Setup is done in two parts: initially with the Apple TV, then through iTunes.
  1. Apple TV setup:
    Remove from box, connect HDMI cable, connect power cable, turn on power (there's no power switch on the Apple TV, so the wall outlet becomes the on/off switch), then setup the wireless network.
  2. iTunes setup:
    Let iTunes detect the Apple TV through the wireless network. Register the Apple TV, name the Apple TV (mine's called "Mapple TV"), then sync my content.
Apple TV - menu screen
After that, the Apple TV is ready for use! But wait, there's more! In addition to being tethered (figuratively) to my computer, it could also download network content from other services. These are Apple's own movie trailer site, YouTube and Flickr.

The movie trailers are not as updated as what you'd find on the website. For example, as of this writing, Apple featured the trailer for "Fame" on its website, but this couldn't be found in Apple TV's list.

The YouTube feature lets me watch any YouTube content. Besides categories like "Most Viewed" and "Most Recent", I can also search for content. If I enter my YouTube/Google Account name and password, Apple TV will also let me watch my favourites and subscriptions. Strangely, it doesn't let me watch my own videos! That's a very blatant omission.

The Flickr feature, on the other hand, doesn't require me to enter my name/password. Instead, it pulls the public photos from any Flickr account. I can add as many accounts as I wish, including those of my friends and/or strangers, to see their photos.

Downloading of content is surprisingly very fast, or maybe I'm used to slow speeds. For example, loading a 2-minute HD trailer took less than a minute, letting me enjoy it almost as soon as I pressed the "Play" button. YouTube videos take slightly longer, e.g. long enough for me to take a toilet break. Flickr photos appear almost instantaneously, which is useful for the screensaver.

What I really enjoy from my Apple TV is the HD experience. With my aging computer, I've never been able to watch a 1080p HD film without stuttering or pauses. But with my Apple TV and Full HD TV, I can watch them with crystal clarity. HD is really mind-blowing, and the fast downloads through Apple TV make such content even more available and appreciable.

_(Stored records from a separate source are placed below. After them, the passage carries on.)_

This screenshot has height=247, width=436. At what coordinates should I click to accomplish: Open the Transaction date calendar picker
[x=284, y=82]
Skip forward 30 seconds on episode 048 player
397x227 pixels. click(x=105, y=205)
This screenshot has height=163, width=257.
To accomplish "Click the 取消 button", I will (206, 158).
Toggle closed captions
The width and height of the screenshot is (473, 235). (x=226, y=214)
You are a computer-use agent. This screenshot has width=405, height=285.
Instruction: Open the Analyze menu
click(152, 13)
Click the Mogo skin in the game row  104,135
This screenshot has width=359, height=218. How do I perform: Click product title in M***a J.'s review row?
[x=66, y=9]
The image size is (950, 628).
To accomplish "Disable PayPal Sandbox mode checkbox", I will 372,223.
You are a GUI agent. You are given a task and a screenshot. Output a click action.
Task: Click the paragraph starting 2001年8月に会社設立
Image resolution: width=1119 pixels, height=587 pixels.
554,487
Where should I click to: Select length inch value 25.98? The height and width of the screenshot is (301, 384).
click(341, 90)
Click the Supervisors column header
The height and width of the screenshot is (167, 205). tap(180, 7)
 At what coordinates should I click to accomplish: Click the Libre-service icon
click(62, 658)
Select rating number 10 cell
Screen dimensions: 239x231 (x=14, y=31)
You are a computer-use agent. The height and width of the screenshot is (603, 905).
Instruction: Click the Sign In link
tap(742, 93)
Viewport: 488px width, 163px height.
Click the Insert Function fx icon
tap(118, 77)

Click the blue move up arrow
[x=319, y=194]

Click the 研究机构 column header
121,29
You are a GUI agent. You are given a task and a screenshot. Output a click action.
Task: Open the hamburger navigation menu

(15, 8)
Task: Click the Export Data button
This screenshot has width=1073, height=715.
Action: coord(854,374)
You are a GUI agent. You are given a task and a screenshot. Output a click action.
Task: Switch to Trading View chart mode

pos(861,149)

One strange quibble: I constantly have to unplug then replug the HDMI cable on my Apple TV in order for my Samsung TV to detect it. From what I've read, it's a "HDMI handshake" problem between the two devices. Some say it's Samsung's fault, others point the finger at Apple. I've yet to find another workable solution, so in the meantime, I'll continue the unplug/replug ritual.

As a TV device, the Apple TV shines in seamlessly enabling you to watch content on your computer or at popular Internet services on your TV. Just don't expect anything more out of it, unless you're willing to void your warranty!